VOS TÂCHES
A. Répondez à ces questions à partir de l'extrait de forum sur l'iPad :
(i) Quel âge la personne qui écrit indique-t-elle avoir ?
(ii) Quelle capacité de stockage lui faut-il ?
(iii) Pour quel usage compte-t-elle garder son MacBook Pro ?
B. Reproduisez à l'identique le passage de l'extrait de forum sur l'iPad qui débute aux mots « # Ipad Air 2 » et s'achève après « ou au collège. ».
C. Selon l'extrait de forum sur l'iPad, ces affirmations sont-elles exactes ? Répondez par oui ou non, en citant les mots qui tranchent.
(i) La personne qui écrit a acheté un iPad Air 2 il y a un an.
(ii) Sa principale hésitation portait sur la taille.
(iii) Elle compte garder son MacBook Pro pour son home studio.

EXTRAIT DE PAGE
# Ipad Air 2 ou attendre iPad Air 3 ?



## natmusic91 (6 Novembre 2015)

Bonsoir, 

Je me tourne vers vous car je me pose quelques questions mais tout d'abord je me présente. J'ai 24 ans et je suis enseignant de musique au collège. Au quotidien, je travaille beaucoup avec le numérique, que ce soit chez moi ou au collège. 

Je me suis acheté il y a 1 an un iPad mini 3 ayant longtemps hésité avec l'Ipad Air 2 (principale hésitation : la taille). 

L'pad mini 3 est génial mais voilà que je regrette maintenant sa petite taille pour travailler avec. 


Concernant la taille, j'ai besoin de toute manière de la plus grosse capacité, c'est-à-dire 128 Go car il faut que j'ai sur moi toute ma bibliothèque musicale et mes logiciels pour la musique (garageband, logiciel de partitions) + tous mes fichiers. 


En fait, je suis dans une grande réflexion que me mène à penser que oui, petit à petit, je pense que la tablette va remplacer mon macbook pro (surtout dans les déplacements au collège et le travail de prof à la maison). Je garderai tout de même mon macbook pro pour mon home studio.

ENREGISTREMENTS
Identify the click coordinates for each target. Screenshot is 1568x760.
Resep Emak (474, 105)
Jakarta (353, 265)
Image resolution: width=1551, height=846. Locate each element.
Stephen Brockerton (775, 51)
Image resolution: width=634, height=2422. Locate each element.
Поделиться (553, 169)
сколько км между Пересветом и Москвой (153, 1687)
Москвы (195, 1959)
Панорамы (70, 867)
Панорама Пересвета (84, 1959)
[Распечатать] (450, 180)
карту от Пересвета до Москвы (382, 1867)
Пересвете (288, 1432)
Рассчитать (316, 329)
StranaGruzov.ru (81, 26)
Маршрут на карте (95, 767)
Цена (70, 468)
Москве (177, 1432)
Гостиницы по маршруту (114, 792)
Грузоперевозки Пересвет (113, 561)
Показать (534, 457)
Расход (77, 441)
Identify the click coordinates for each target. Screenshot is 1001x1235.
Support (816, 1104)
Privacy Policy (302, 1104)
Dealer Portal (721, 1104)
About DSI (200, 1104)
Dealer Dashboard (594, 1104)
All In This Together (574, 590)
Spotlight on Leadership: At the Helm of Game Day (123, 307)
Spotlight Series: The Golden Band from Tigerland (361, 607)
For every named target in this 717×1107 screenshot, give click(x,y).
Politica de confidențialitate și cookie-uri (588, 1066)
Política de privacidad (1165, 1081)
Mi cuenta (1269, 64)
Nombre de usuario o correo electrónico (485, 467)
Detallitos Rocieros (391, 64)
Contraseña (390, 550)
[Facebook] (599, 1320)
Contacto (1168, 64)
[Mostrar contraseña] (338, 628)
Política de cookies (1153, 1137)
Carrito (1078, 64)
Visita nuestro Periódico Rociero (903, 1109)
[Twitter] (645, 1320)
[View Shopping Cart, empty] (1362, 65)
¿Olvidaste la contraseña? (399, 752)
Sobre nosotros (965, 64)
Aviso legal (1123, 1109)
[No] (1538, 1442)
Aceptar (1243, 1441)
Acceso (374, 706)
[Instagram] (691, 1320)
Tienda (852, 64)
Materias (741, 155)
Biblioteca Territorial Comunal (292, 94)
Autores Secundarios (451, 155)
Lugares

SOLUTIONS DANS L'ORDRE
A.
(i) 24 ans.
(ii) 128 Go.
(iii) Pour son home studio.

B.
# Ipad Air 2 ou attendre iPad Air 3 ?



## natmusic91 (6 Novembre 2015)

Bonsoir, 

Je me tourne vers vous car je me pose quelques questions mais tout d'abord je me présente. J'ai 24 ans et je suis enseignant de musique au collège. Au quotidien, je travaille beaucoup avec le numérique, que ce soit chez moi ou au collège.

C.
(i) Non : « Je me suis acheté il y a 1 an un iPad mini 3 ».
(ii) Oui : « principale hésitation : la taille ».
(iii) Oui : « Je garderai tout de même mon macbook pro pour mon home studio. »